Au Brésil, la stratégie de privatisation de l’eau avance ( Dalila Calisto et José Josivaldo Alves du MAB- Mouvement des personnes atteintes par les barrages/ Observatoire de la démocratie brésilienne)

La période historique que nous vivons voit le processus de privatisation de l’eau, au profit de sociétés multinationales, s’accélérer. Cette semaine, par 65 voix pour et 13 contre, le Sénat fédéral a adopté la loi 4162, qui traite de la privatisation du secteur de l’assainissement au Brésil.

Plusieurs projets au Congrès intègrent une stratégie qui vise à transformer l’eau en marchandise et en propriété privée, sur tout le territoire national.

Selon la nouvelle loi, à partir de mars 2022, tous les contrats de services d’assainissement (qui comprennent la distribution d’eau, la collecte et le traitement des eaux usées) existant entre les municipalités brésiliennes et les sociétés d’assainissement publiques peuvent, pour la plupart, être revus et réévalués.
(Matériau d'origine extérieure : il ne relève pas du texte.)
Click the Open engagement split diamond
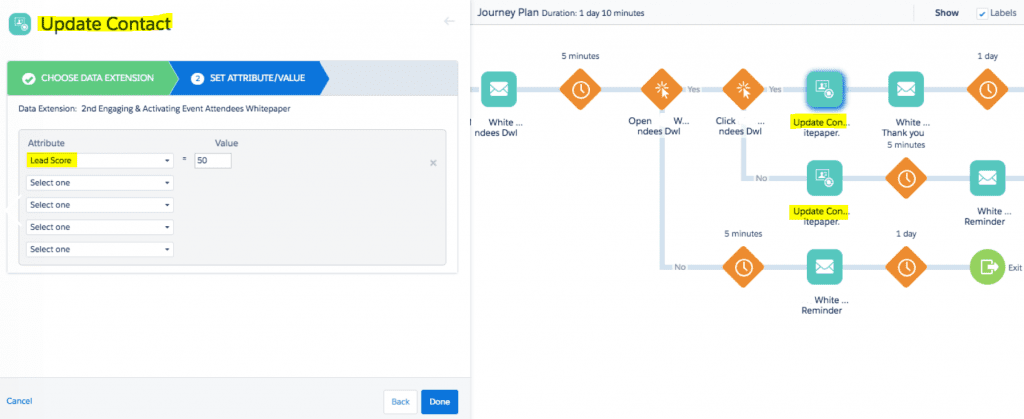click(661, 90)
Au lieu de maintenir les conventions de service, il sera obligatoire d’organiser des appels d’offres pour les entreprises publiques et privées, ce qui pourrait conduire, en moins de deux ans, à la privatisation de la plupart des services d’assainissement du pays. Cela signifie que, si la privatisation était auparavant une possibilité dans le cadre de la législation sur l’assainissement, elle est désormais devenue une obligation en vertu du nouveau cadre juridique. Les entreprises publiques ne pourront renouveler les conventions qu’à la condition de prouver leur viabilité financière et technique de gestion des services sur 30 ans. La nouvelle loi détermine également que l’Agence nationale de l’eau (ANA) devient seule responsable des normes de référence pour la réglementation des services d’assainissement, y compris en ce qui concerne la progressivité des tarifs pour toutes les factures d’eau.
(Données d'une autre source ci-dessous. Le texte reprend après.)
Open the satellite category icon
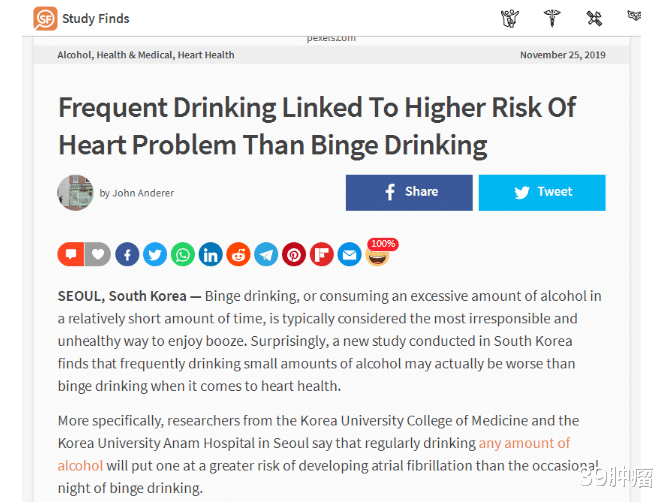The height and width of the screenshot is (503, 665). 594,18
En plus de cette nouvelle loi, il y a aussi la proposition de créer des marchés de l’eau, par le biais du PL (Projet de loi) 495/17, en cours de discussion au Sénat, qui vise à privatiser le projet de transposition du fleuve São Francisco et des autres bassins hydrographiques, ainsi que, la vente éventuelle d’Eletrobras (Compagnie publique d’énergie) et la concession de 47 lacs hydroélectriques.
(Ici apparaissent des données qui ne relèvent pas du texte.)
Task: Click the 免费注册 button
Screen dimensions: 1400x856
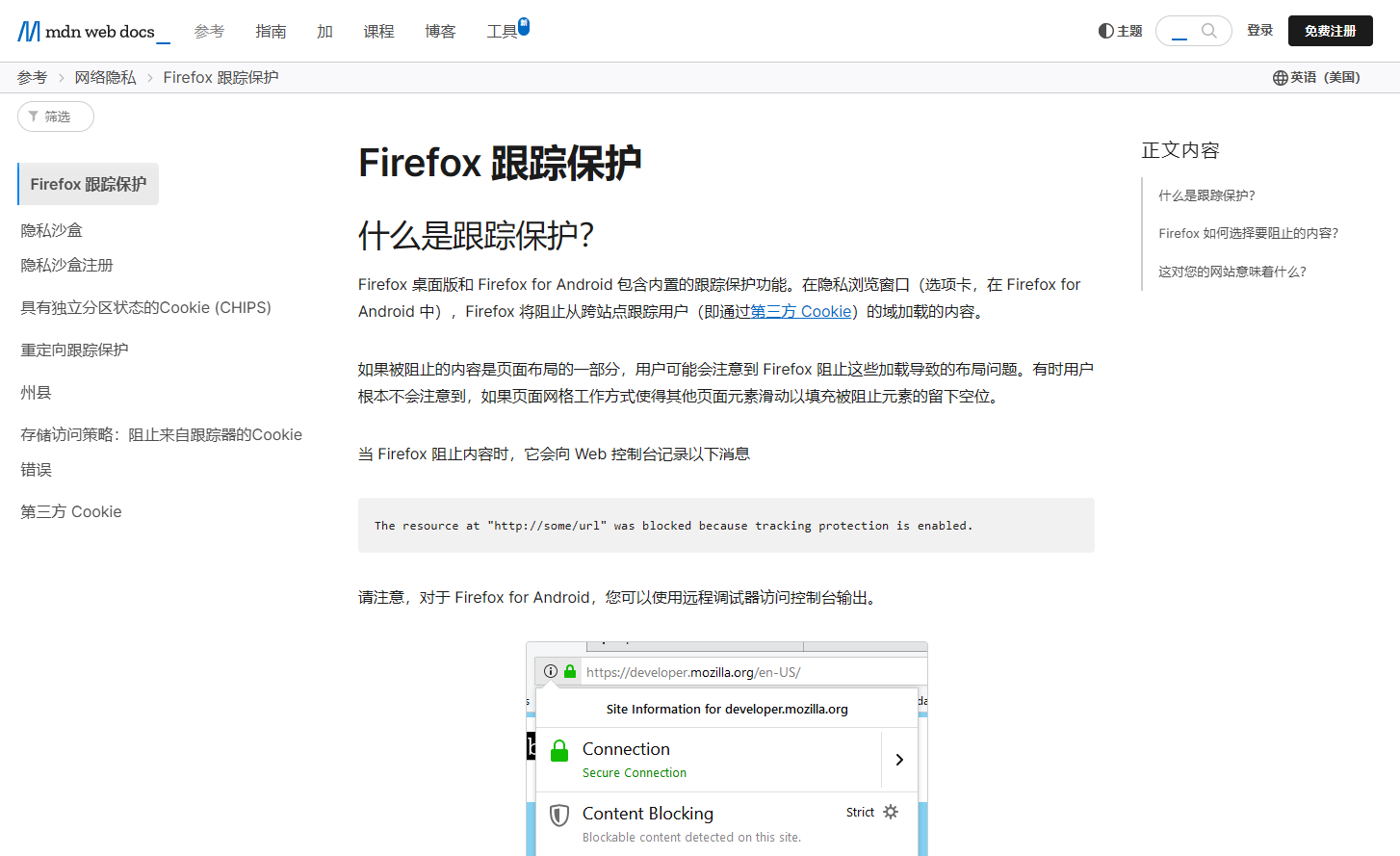Action: [1330, 30]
Dans le secteur électrique, l’approbation du mécanisme de séparation des eaux en ballast et énergie est également en discussion. Ce mécanisme imposera un prix à l’eau des réservoirs et liera le prix de l’eau au prix de l’énergie, conférant, à ce qui n’est pas monétisée à ce jour, une valeur potentielle de l’eau pour la production d’électricité. En buvant de l’eau, nous paierons comme si nous buvions de l’électricité.

Mais quelle est la relation entre toutes ces initiatives ? Tout cela fait partie d’une vaste stratégie du capital qui vise à transformer dans tout le pays l’eau en marchandise ; à en faire propriété privée.

En ce sens, l’approbation du PL 4.162 symbolise non seulement une énorme perte de notre souveraineté, en tant que peuple brésilien, mais aussi une plus ample possibilité de faire avancer tous les autres agendas néolibéraux, en instance au Congrès, qui touchent à l’application de la stratégie du capital sur la totalité de l’eau existante au Brésil.

Transposition du San Francisco

La transposition du fleuve São Francisco, également appelée « Projet d’intégration des bassins », est annoncée depuis de nombreuses années comme l’une des principales solutions au problème du manque d’accès à l’eau dans le Nord-Est. Son principal objectif est de relier les eaux du Velho Chico, surnom populaire du fleuve São Francisco, dans l’Etat de Pernambuco (PE), aux eaux des États de Ceará (CE), de Rio Grande Norte (RN) et de Paraíba (PB).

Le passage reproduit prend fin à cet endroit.